:: Selected passage ::
But I don’t want David Attenborough
telling me off. That would be like
having a very disappointed grandfather.
It’s one thing to want Ted Hastings wagging his anti-corruption
superintendent finger at me as in some episode of Line Of Duty, but if Attenborough told me I
was a twat, there wouldn’t be much bouncing back. And this is Netflix’s strength, getting the
ur-voice of natural history to do its animal programme. He’s reminding us that this isn’t This
Planet, or That Planet, or Some Practice Planet We’re Having A Go On, but that
it’s Our Planet, and we’re titting it up.
Attenborough’s BBC
shows typically wallowed in the majesty of the natural world before the
environmental conscious sting was slipped between your ribs like a steely
dagger in the last ten minutes, just before the exposition about cameraman
Keith who hasn’t seen his family in six years while waiting for a nine-second
shot of a snow leopard. Our Planet’s
finger wagging is woven throughout.
Here’s a lovely bird. It’s dying
out, because of you. Here’s a
rainforest. It’s ruined, because of
you. Here’s a stunning coral reef that’s
taken millennia to form. It’s bleached,
because you left that light on. The
panic really sets in during the quarter of the show taken up by showing ice
caps melting. Each time a million tonnes
slips in the ocean, you’re convinced the ocean around you is rising. I wanted to shout out for everything to
stop. Maybe I could rewind it and stick
the ice back on and reverse the process by which we’ll drown ourselves.
In case you can’t tell, you need a certain resilience to
cope with this show. I had planned to
ration myself to one episode a week, earmarking 9pm on Sundays for something
relaxing to treat my eyes with before the final sleep preceding the return to
the Monday through Friday strip-lit nonsense of office life, a sort of
zoological Downton Abbey. But it was becoming a sour full stop to my
weekend. In addition, the awesome visual
feast of the photography left me unable to resist ploughing through multiple
episodes. I would just have to handle
the guilt.
But is it entertaining?
Let’s be honest, this is competing with a glut of Netflix
carbon-producing content. Indeed, the
first episode opened to slight disappointment.
Here, again, was a shoal of fish in the open sea, Attenborough wanging
on about nutrients in the water as if someone has spilled their protein shake
in the ocean, with dolphins herding the poor blighters to the surface and
seabirds diving to pick off lunch and dinner until the whole lot is polished
off. Awe-inspiring, yet familiar to my
jaded eyes. But fear not, for shortly
afterwards my senses were overloaded by more flamingos than I have ever
conceived of, galivanting along salt plains in searing heat. For the fair-weather viewer among you, there
is plenty to enjoy and that you have never seen before. You just need to feel guilty while you see
it.
:::
# What the task asks:
Reproduce the Our Planet review starting at "But I don’t" and ending at "titting it up.", but swap "grandfather" for "grandmother".
:: Source information ::
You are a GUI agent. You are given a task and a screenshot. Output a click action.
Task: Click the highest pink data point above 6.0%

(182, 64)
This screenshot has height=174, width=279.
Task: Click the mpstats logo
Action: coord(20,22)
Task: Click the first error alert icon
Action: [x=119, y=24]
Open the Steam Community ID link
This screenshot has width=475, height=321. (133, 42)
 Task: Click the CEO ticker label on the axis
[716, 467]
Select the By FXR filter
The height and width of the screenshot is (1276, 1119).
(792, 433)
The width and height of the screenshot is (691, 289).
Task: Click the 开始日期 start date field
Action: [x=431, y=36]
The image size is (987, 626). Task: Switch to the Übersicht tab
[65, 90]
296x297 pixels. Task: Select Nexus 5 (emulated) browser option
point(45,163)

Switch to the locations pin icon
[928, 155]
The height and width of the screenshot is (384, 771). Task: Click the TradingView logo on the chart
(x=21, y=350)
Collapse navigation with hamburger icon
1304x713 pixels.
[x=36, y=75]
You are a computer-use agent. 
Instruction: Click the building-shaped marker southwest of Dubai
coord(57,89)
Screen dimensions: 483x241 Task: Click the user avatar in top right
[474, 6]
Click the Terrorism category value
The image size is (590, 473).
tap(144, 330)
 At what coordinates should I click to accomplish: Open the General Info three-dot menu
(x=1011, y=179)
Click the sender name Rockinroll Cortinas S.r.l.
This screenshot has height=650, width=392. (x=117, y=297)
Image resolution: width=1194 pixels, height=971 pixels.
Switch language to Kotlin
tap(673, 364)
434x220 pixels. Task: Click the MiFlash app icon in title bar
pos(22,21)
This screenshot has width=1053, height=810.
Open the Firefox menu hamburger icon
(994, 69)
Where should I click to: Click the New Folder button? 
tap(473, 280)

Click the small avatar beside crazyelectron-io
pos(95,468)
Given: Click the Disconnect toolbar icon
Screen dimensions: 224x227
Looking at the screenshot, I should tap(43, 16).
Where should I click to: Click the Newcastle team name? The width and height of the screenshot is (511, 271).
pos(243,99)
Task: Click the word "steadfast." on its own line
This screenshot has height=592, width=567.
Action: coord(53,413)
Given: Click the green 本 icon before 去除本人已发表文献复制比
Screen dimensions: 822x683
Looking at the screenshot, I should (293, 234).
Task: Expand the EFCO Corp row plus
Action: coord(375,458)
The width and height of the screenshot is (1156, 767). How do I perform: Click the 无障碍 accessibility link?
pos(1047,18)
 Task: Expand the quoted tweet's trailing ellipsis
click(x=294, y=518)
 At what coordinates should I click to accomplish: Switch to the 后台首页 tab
:::
# Output below:
But I don’t want David Attenborough
telling me off. That would be like
having a very disappointed grandmother.
It’s one thing to want Ted Hastings wagging his anti-corruption
superintendent finger at me as in some episode of Line Of Duty, but if Attenborough told me I
was a twat, there wouldn’t be much bouncing back. And this is Netflix’s strength, getting the
ur-voice of natural history to do its animal programme. He’s reminding us that this isn’t This
Planet, or That Planet, or Some Practice Planet We’re Having A Go On, but that
it’s Our Planet, and we’re titting it up.